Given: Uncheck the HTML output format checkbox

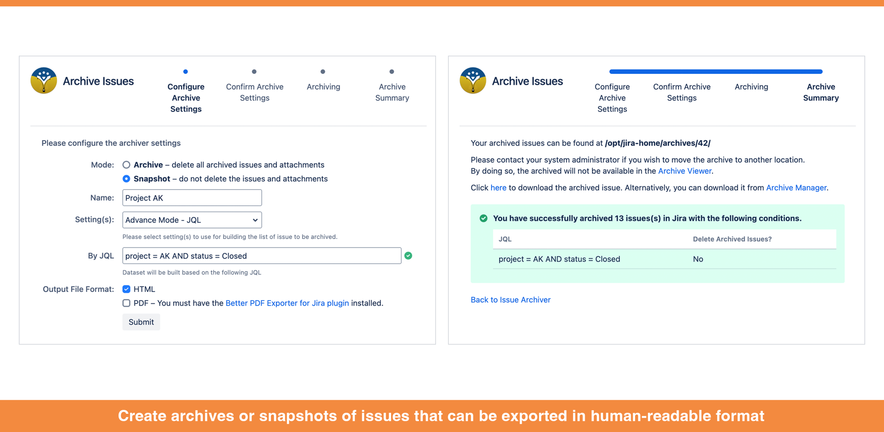Looking at the screenshot, I should click(126, 289).
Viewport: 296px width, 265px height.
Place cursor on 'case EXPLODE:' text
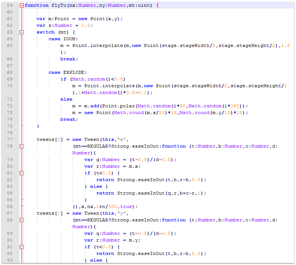[67, 73]
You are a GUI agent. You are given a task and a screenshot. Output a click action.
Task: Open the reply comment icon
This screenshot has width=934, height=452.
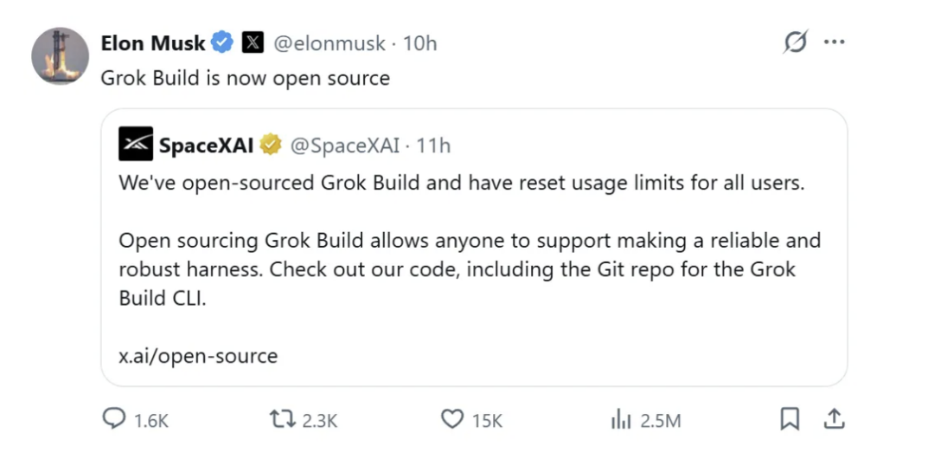pyautogui.click(x=114, y=420)
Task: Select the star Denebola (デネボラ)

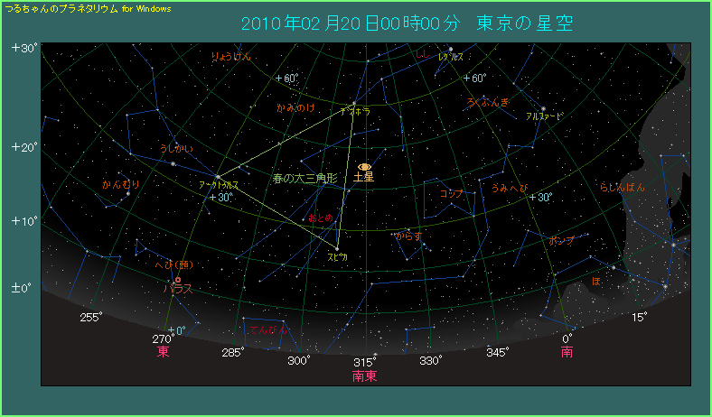Action: pos(352,102)
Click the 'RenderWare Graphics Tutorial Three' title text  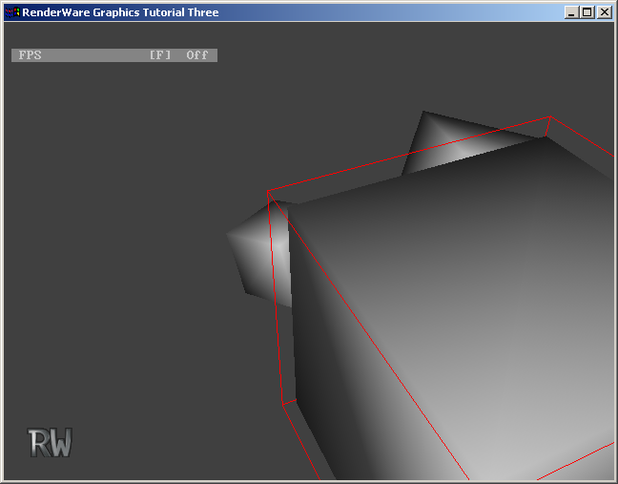pyautogui.click(x=120, y=12)
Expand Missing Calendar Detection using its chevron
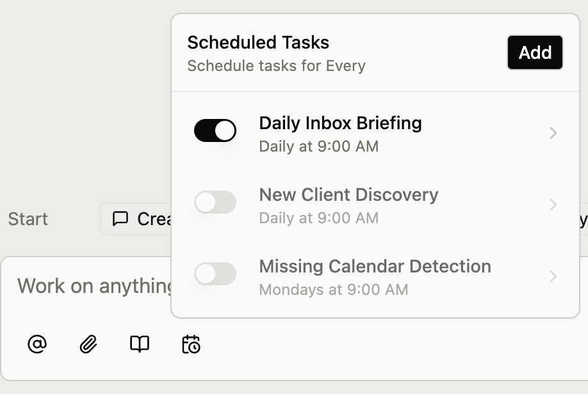 (553, 276)
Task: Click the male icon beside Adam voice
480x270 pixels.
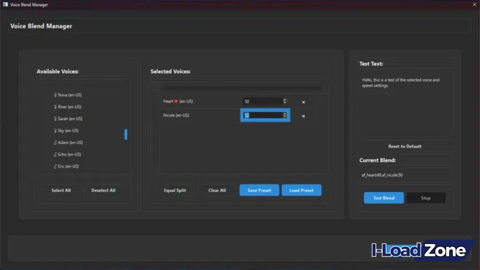Action: [x=55, y=142]
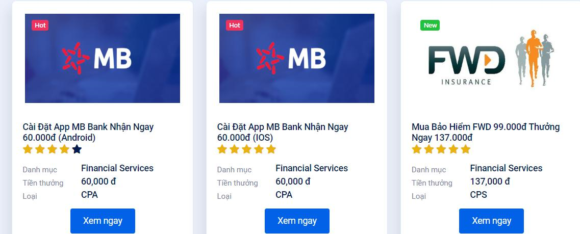580x234 pixels.
Task: Open title link Cài Đặt App MB Bank (Android)
Action: click(88, 133)
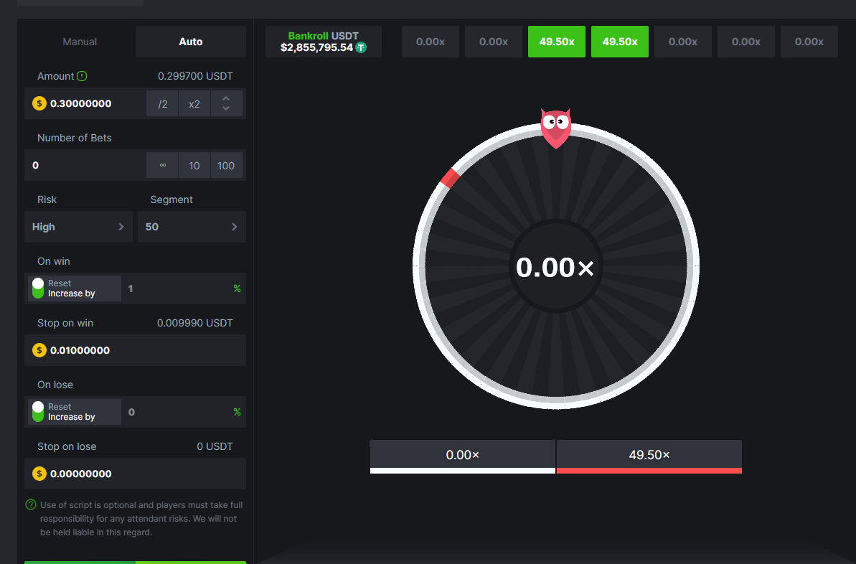Click the amount up/down stepper arrows
This screenshot has height=564, width=856.
[226, 103]
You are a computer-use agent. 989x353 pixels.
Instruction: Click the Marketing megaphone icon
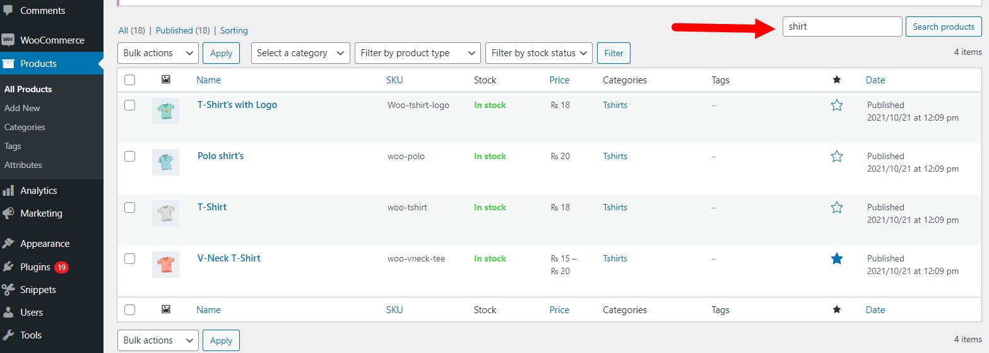[x=8, y=213]
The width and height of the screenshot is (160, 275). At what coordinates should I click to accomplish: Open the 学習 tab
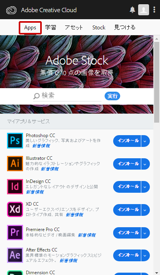click(50, 27)
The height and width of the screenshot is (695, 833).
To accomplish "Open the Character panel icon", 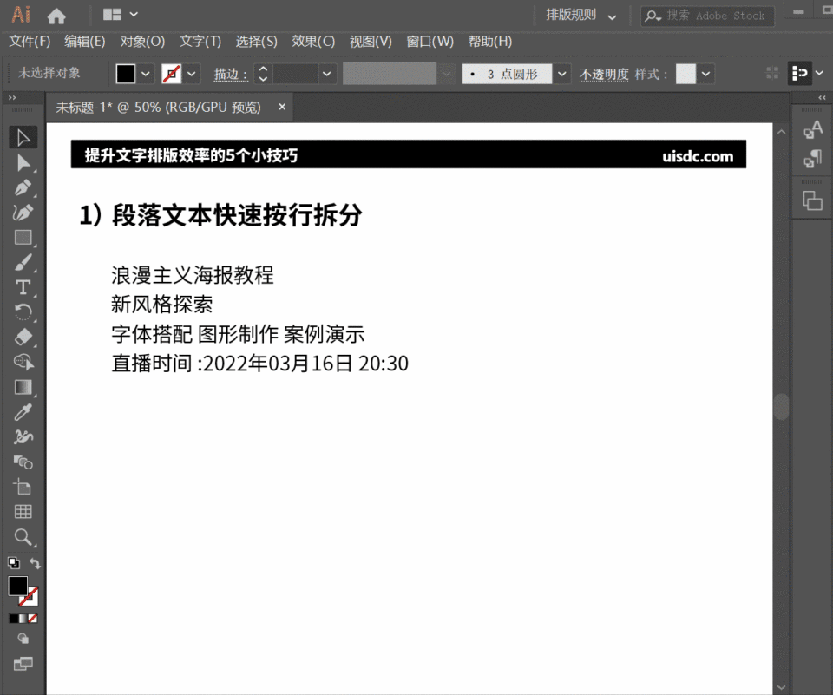I will coord(813,130).
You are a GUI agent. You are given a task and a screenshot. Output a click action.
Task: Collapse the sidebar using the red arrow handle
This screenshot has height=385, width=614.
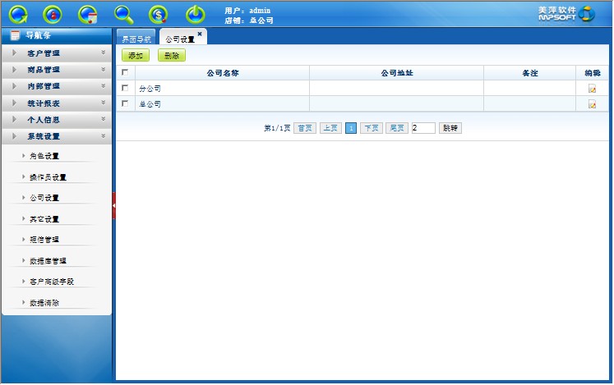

**Task details**
Write out each line of the data above exactly, starting at the top and finishing with the line containing "Task: Open the reply comment icon"; omit the pictures.

**Worked solution**
Given: Uncheck the HTML output format checkbox

Looking at the screenshot, I should click(126, 289).
Viewport: 296px width, 265px height.
Place cursor on 'case EXPLODE:' text
[67, 73]
You are a GUI agent. You are given a task and a screenshot. Output a click action.
Task: Open the reply comment icon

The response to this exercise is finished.